Franck Tortiller et le label indépendant MCO, émanation de l’association Musiques à ciel ouvert, se donnent «les moyens de création et de diffusion indispensables aujourd’hui pour assurer une certaine visibilité». En voici un exemple avec ce Singingfellows dont on aime la présentation sobre, les compositions complices à part égales, « le son acoustique, électrique, vivant, dynamique et brillant ». Les musiciens ? Un duo original d’experts du vibraphone-marimba (Franck Tortiller) et du saxophone baryton François Corneloup.

Deux musiciens qui savent animer, au sens premier, leurs échanges, avec un sens mélodique rare, exploitant la combinaison de deux instruments un peu particuliers, dépoussiérés de certaines images trop convenues. Le baryton ne sert pas seulement à assurer une rythmique, écoutez donc sa capacité de soliste dès le premier titre, ce solo moelleux et rond de « Walking fellows », hommage indirect au Walking Shoes du grand Mulligan qui a donné ses lettres de noblesse à l’instrument, même si on ne peut passer sous silence les noms d’Harry Carney, Serge Chaloff, ou Pepper Adams. La capacité exceptionnelle due à la respiration continue entraîne une progression dramatique, autorise souvent d’amples spirales mélodiques.

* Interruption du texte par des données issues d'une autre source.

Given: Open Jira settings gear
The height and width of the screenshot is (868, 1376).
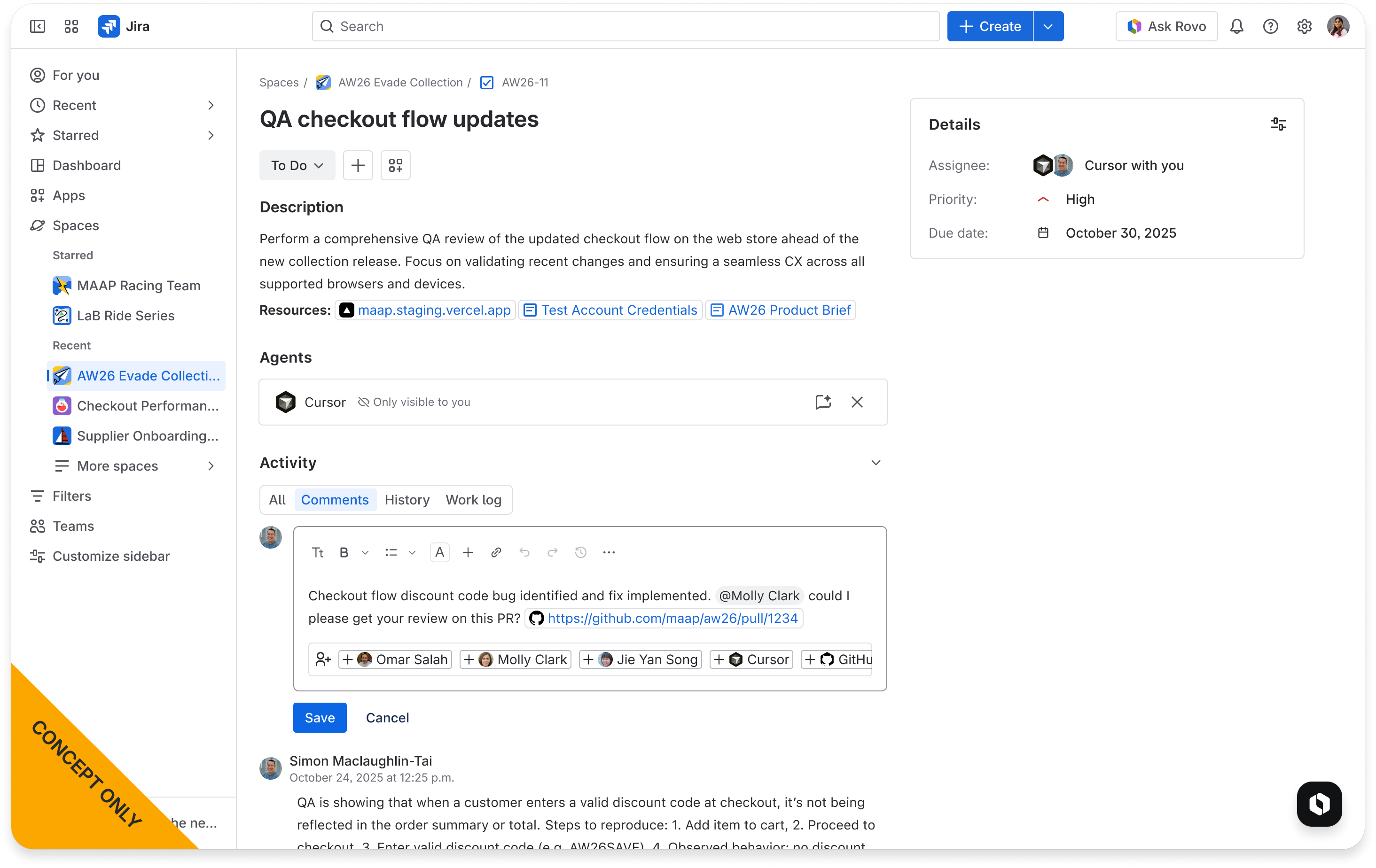Looking at the screenshot, I should click(x=1304, y=26).
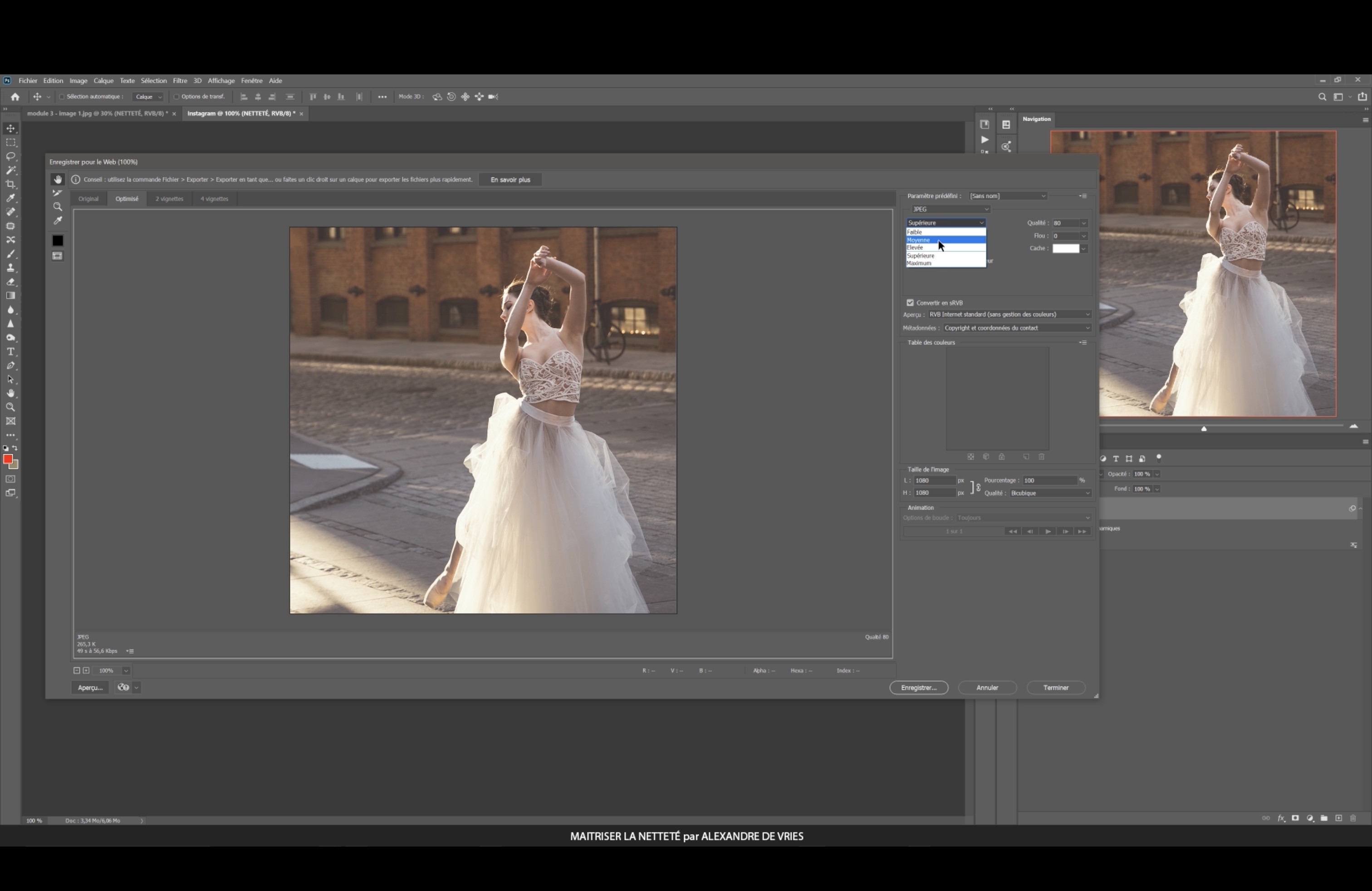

Les mélodies prenantes sont lyriques, tintinnabulantes comme dans la ballade «Aux charmes». Un rythme très vif contredit le titre « l’esprit d’escalier » où on verrait bien un Tomcat dévaler l’escalier tant l’agilité de Tortiller est confondante, ce qui se confirme sur le titre suivant où il s’appuie sur la basse pour nous livrer un « Presque rien » qui dit à peu près tout. Un mood chaleureux, irrésistiblement entraînant. C’est que cette musique sans prétention, coule sans le moindre effort apparent. On passe de climats feutrés à d’autres vraiment éclatants, dans un équilibre intelligent. Si un « Temps gris » vraiment très doux est un brin contemplatif, un lyrisme enivrant irrigue « la nuit est un son». La « valse à deux têtes » finit en beauté cet album tendre, souvent émouvant, virtuose toujours et en tous les cas, expressif d’un exemple réussi de dialogue et d’improvisation. Vivement conseillé.